At Capgemini, Li ensured that many of the company’s employees were upskilled from Java and .NET programming languages to Java Spring, Python and other modern languages. But the languages are only one aspect: To deliver digital services to market in a timely fashion, more organizations must shift to product-based delivery models, in which developers working in studio teams or squads own specific feature functionality, such as billing, mobile ordering or fulfillment microservices, Li says.
Sounds easy enough, but CIOs must sell their executive leadership and rank-and-file employees on the value of cloud, overcoming resistance among those that don’t want to make the jump from on-premises infrastructure. Yes — even in 2020. This will help future-proof your organization and attract the next generation of talent. And if you don’t your competitors will.
5. Spin up service meshes and serverless
Kubernetes convincingly won the war over container orchestration, but in its wake hundreds of open source projects and vendors will vie for developers’ attention in the cloud-native ecosystem in 2020, Forrester Research predicts. Service meshes, which stitch together microservices to reduce administrative and programming overhead, such as AWS App Mesh, Google Anthos will be countered by open source leader Istio, Mesher and Consul Connect.

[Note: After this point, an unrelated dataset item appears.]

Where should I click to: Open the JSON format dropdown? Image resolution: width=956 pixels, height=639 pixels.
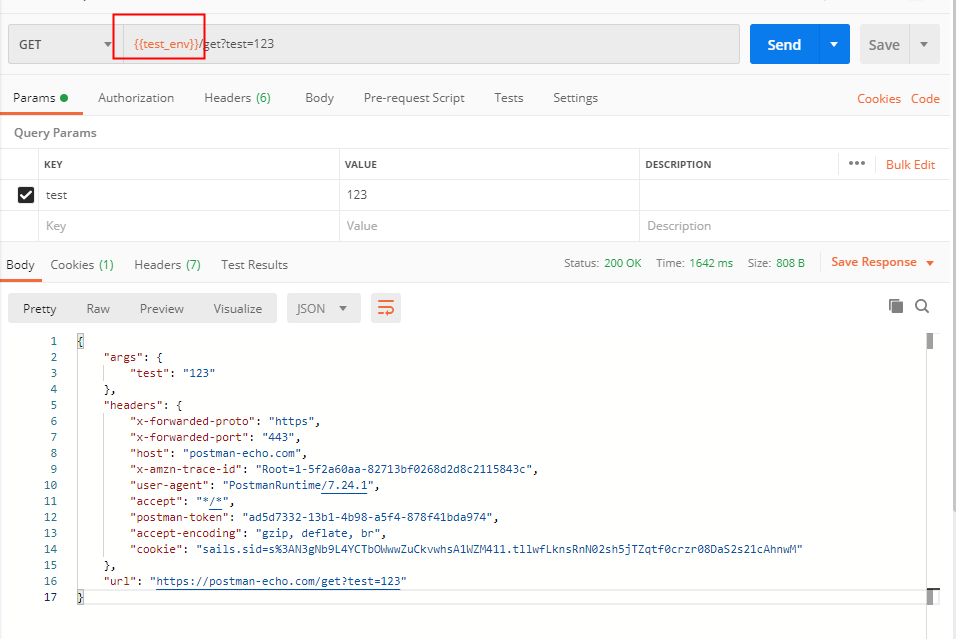coord(323,308)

Meanwhile, serverless services such as AWS’ Lambda and Google’s kNative, which customers use to run applications without building and maintaining the infrastructure to run them, will continue to afford developers new programming models abstracted from infrastructure.
IT departments must learn how to deploy and operate these new components in their company’s choice of enterprise container platforms, Forrester analyst Dave Bartoletti wrote in the company’s 2020 cloud predictions report. “In the future, all cloud will be serverless,” he adds.
Takeaway
These 5 strategic levers have a common thread: They all require critical care and feeding by the IT departments who choose to deploy them.
“Too often, we see companies underestimate the level of change management and communication that is required to drive successful cloud transformation,” Li says. This a major cultural shift, and leaders need to plan for it. Even with high-level buy-in, teams may not be so keen on what transformation means for their day-to-day roles.”